Work task → Could you transcribe each record below exactly as written, setting the pictures aside?

(Dataset excerpts)
• • •

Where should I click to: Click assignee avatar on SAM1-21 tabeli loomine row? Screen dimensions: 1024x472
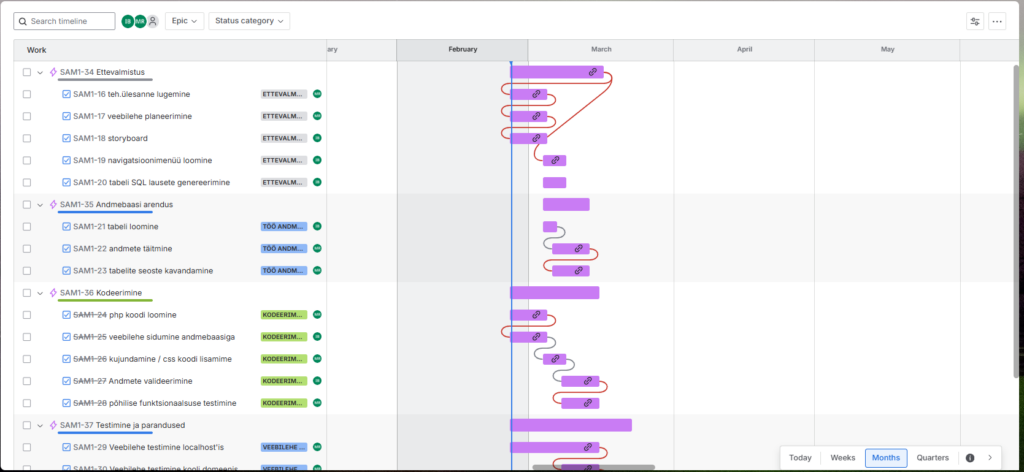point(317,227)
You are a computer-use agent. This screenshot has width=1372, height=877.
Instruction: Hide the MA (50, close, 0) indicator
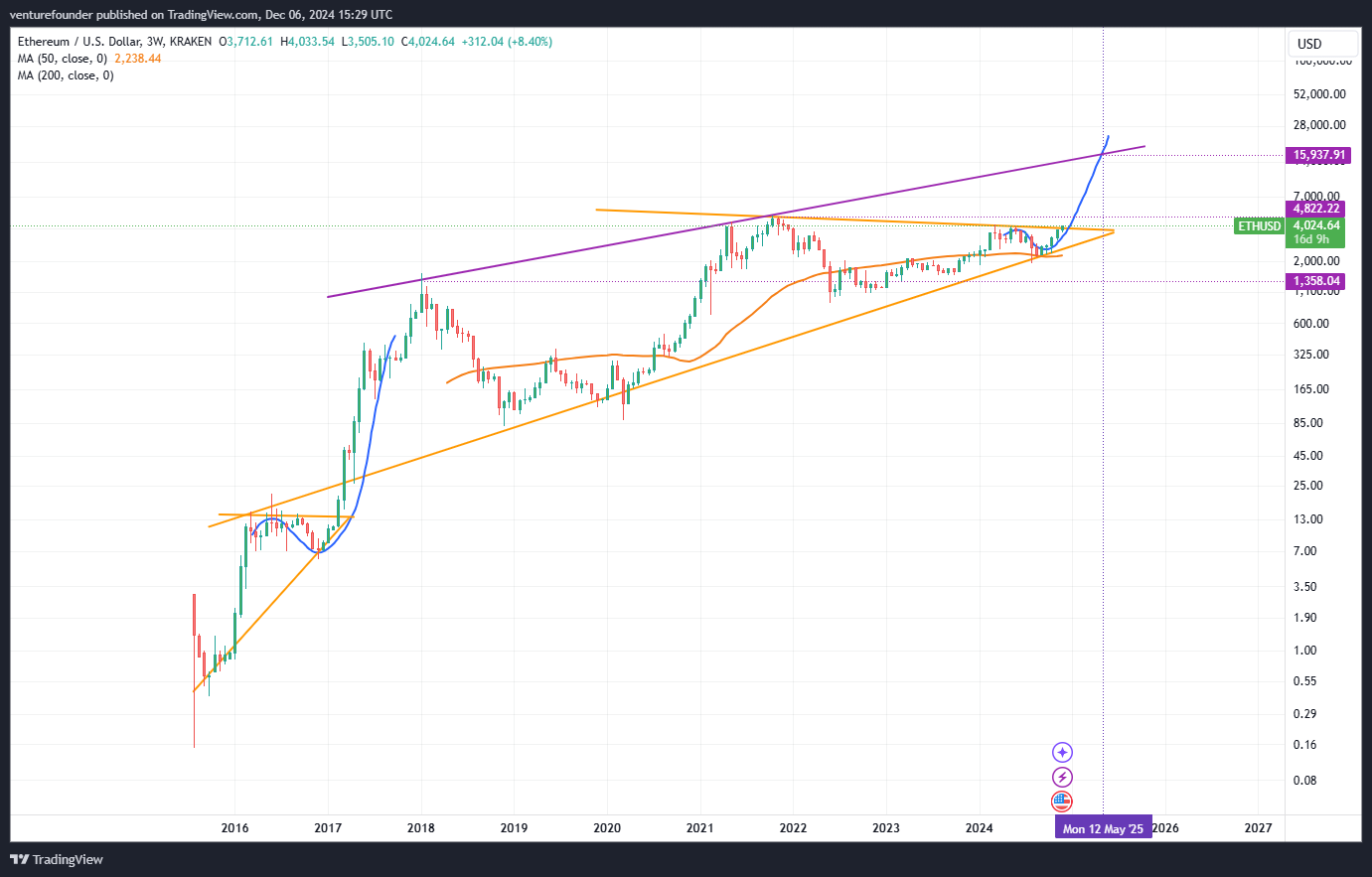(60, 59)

• • •

Finished exercise →
Where should I click to: Click assignee avatar on SAM1-21 tabeli loomine row? Screen dimensions: 1024x472
point(317,227)
You are a computer-use agent. This screenshot has width=1372, height=877.
Instruction: Hide the MA (50, close, 0) indicator
(60, 59)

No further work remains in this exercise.